# Task list
**A.** From the North Dakota Supreme Court excerpt, quote the stretch from "Where defendant is" through "Const. Law, 830.".
**B.** In the North Dakota Supreme Court excerpt, which county's district court did the appeal come from?
**C.** Carry on the North Dakota Supreme Court excerpt from the point where it stops.

# Excerpted text
- - -

Supreme Court of North Dakota
Aug 4, 1925
53 N.D. 203 (N.D. 1925)

Opinion

Opinion filed August 4, 1925. Rehearing denied September 14, 1925.

Appeal from the District Court of Ramsey County, Cooley, J.

Affirmed.

Cuthbert Adamson, for appellant.

The constitutional provisions are paramount. State v. Jokosh (Wis.) 193 N.W. 976.

An unreasonable search is an examination or inspection without authority of law of one's premises or person with a view to the discovery of stolen, contraband, or illicit property or for some evidence of guilt to be used in the prosecution of a criminal action. 24 R.C.L. 717.

A search must be lawful in its entirety. It is not made lawful by what is ascertained after it is made. United States v. Slusser, 270 Fed. 818.

The state having through its executive officers produced the evidence of a violation of the law by one of its citizens by means prohibited by the Constitution cannot be permitted through its judicial tribunal to utilize the wrong thus committed against the citizen to punish the citizen for his wrong. Hughes v. State, 145 Tenn. 544, 20 A.L.R. 639, 238 S.W. 588.

Where defendant is charged with unlawfully having moonshine liquor in his possession, if the liquor or evidence of defendant's possession thereof has been secured through an unlawful search of his person without a warrant for his arrest, neither the liquor so seized nor the evidence of the possession thereof, so acquired, is admissible against him in a prosecution for the alleged offense. State v. Wills. ___ W. Va. ___, 24 A.L.R. 1417; State v. Davis, ___ Mo. ___, 32 Am. St. Rep. 643; Boyd v. United States, 116 U.S. 616; 2 Story, Const. § 1901; Cooley, Const. Lim. 299; Cooley, Const. Law, 220; 2 Hare, Am. Const. Law, 830.

H.W. Swenson and S.W. Thompson, for respondent.

- - -

# Extracted data

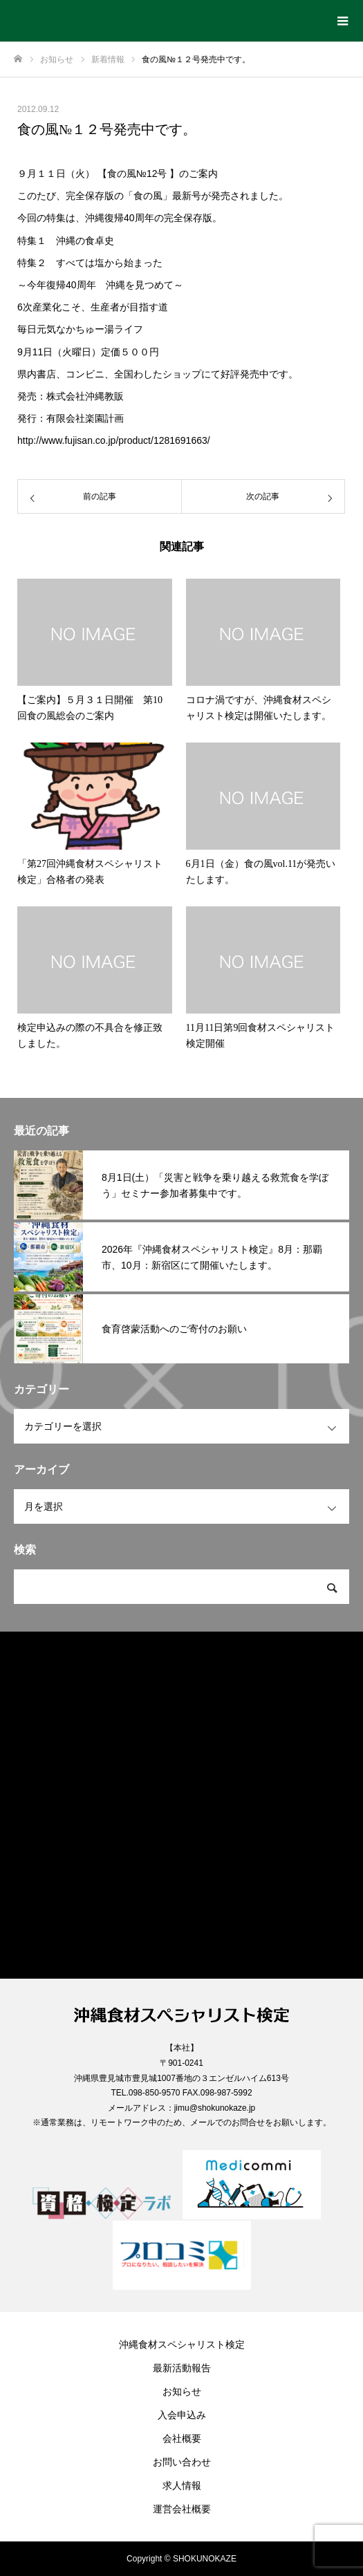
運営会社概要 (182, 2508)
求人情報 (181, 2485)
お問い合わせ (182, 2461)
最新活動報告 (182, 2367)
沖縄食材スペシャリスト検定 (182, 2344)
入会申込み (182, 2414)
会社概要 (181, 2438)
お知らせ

- - -

# Results by task
**A.**
Where defendant is charged with unlawfully having moonshine liquor in his possession, if the liquor or evidence of defendant's possession thereof has been secured through an unlawful search of his person without a warrant for his arrest, neither the liquor so seized nor the evidence of the possession thereof, so acquired, is admissible against him in a prosecution for the alleged offense. State v. Wills. ___ W. Va. ___, 24 A.L.R. 1417; State v. Davis, ___ Mo. ___, 32 Am. St. Rep. 643; Boyd v. United States, 116 U.S. 616; 2 Story, Const. § 1901; Cooley, Const. Lim. 299; Cooley, Const. Law, 220; 2 Hare, Am. Const. Law, 830.

**B.** The District Court of Ramsey County

**C.**
Even though it should be conceded that the seizure of these instrumentalities by the officers was unreasonable and violatory of defendant's constitutional rights against unlawful search and seizure, it does not follow that the testimony of the officers or introduction as evidence of such instrumentalities compels the defendant in a criminal case to be a witness against himself. State v. Pauley, 192 N.W. 91.

It has long been established that the admissibility of evidence is not affected by the illegality of the means through which the party has been enabled to obtain the evidence, the illegality is by no means condoned, it is merely ignored. Wigmore on Evidence.

While it is true that the search of a defendant without legal justification is a trespass, and an indictable misdemeanor, there is no principle or theory upon which the state may be deprived of the right to employ the evidence of a criminal offense thus obtained. The law appoints the remedy for the redress of the wrong, but the exclusion of the evidence criminating the defendant is not within the scope of the remedy, or the measure of redress. 8 R.C.L. 196, § 193.

Evidence which is pertinent to the issue is admissible although it may have been procured in an irregular or even an illegal manner. Com. v. Tibbetts, 157 Mass. 519.

The use as evidence of incriminating articles unlawfully taken from the possession of the accused, does not compel him to be a witness against himself within the inhibition of the state Constitution. State v. Pluth, 195 N.W. 789.


Mike Fahn was convicted on a charge of unlawfully having possession of intoxicating liquor. From the judgment of conviction he perfected the present appeal.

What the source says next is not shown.